The demand for developing sensors capable of precisely and selectively identifying harmful substances such as fluorides and cyanides is steadily increasing. Within this piece of research, the detection capability of a carbon nitride nanosheet (referred to as C₃N₃NS) was investigated for the accurate identification of C₂H₄ and C₂H₂ through the implementation of a DFT methodology. The interaction energies of the most stable structures of C₂H₂ and C₂H₄ over C₃N₃NS were calculated at about −53.46 and – 21.92 kJ mol⁻¹, respectively. Based on the analysis of interaction energies, C₂H₂ formed a strong bond with C₃N₃NS, while C₂H₄ was adsorbed onto the C₃N₃NS through weak van der Waals forces. The complexation of C₂H₂ and C₂H₄ with C₃N₃NS was thoroughly examined using non-covalent interactions (NCIs), frontier molecular orbitals (FMOs), and natural bond orbital charge transfer (QNBOs).
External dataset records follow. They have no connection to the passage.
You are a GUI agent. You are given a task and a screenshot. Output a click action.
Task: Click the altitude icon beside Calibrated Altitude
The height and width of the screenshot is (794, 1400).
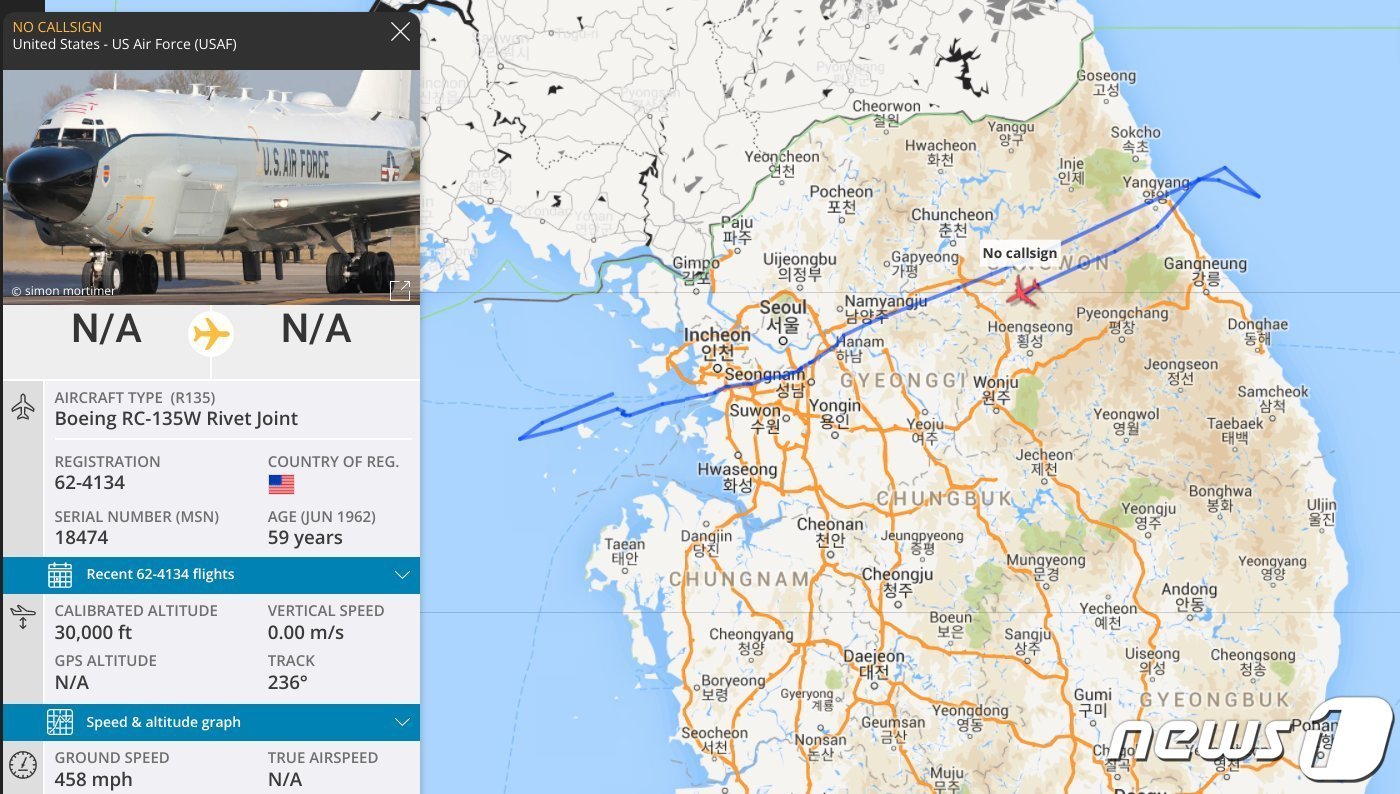point(22,617)
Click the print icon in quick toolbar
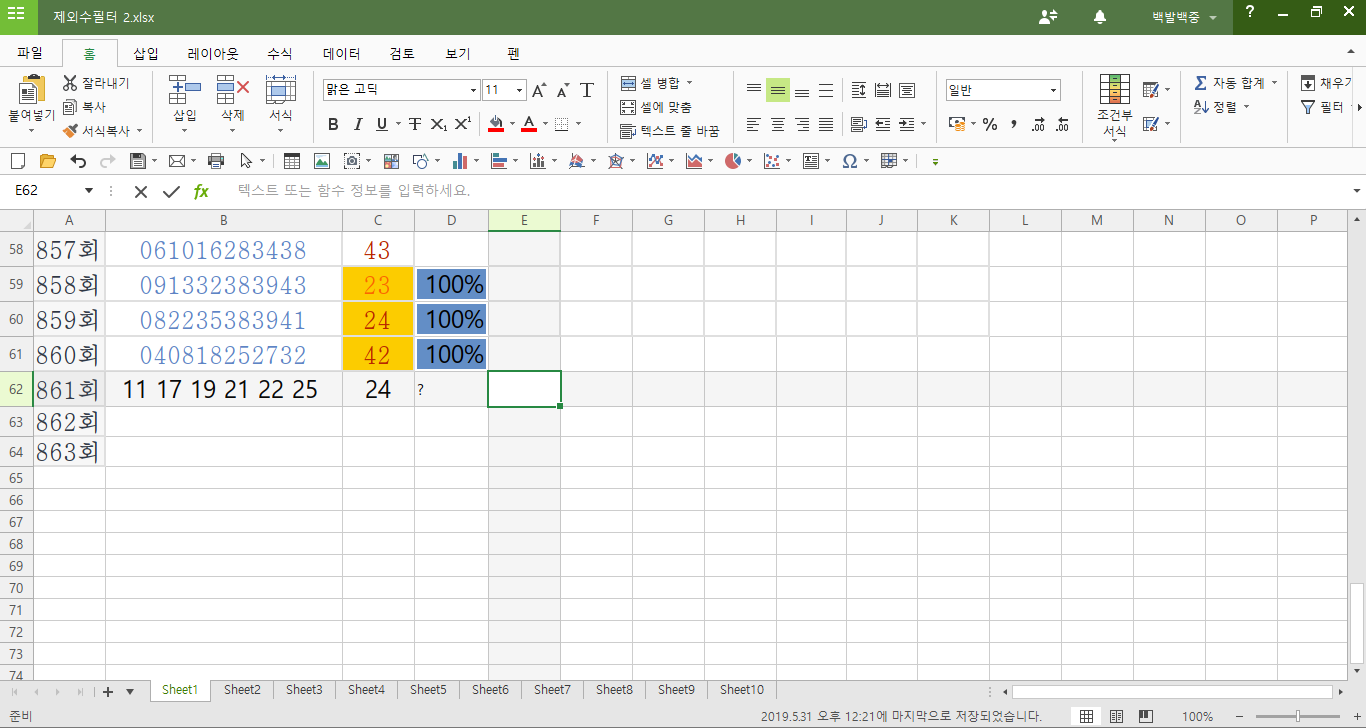 [x=215, y=161]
Significant differences in bandgap energy were observed in the FMO analysis for C₂H₂ with C₃N₃NS, ranging from 3.59 to 2.37 eV, highlighting the presence of strong non-covalent interactions (NCIs). Furthermore, the presence of non-covalent bonds between complexes was verified through the non-covalent interactions-low density gradient (NCI-RDG) analyses. The recovery time in the range for C₂H₂@C₃N₃NS and C₂H₄@C₃N₃NS was 5.71 × 10⁻⁵ s and 3.32 × 10⁻⁷ s, respectively. The significant specificity of the monolayers towards analytes and the potential of all discoveries can offer researchers practical recommendations for constructing highly sensitive sensors for C₂H₂ and C₂H₄ utilizing C₃N₃NS.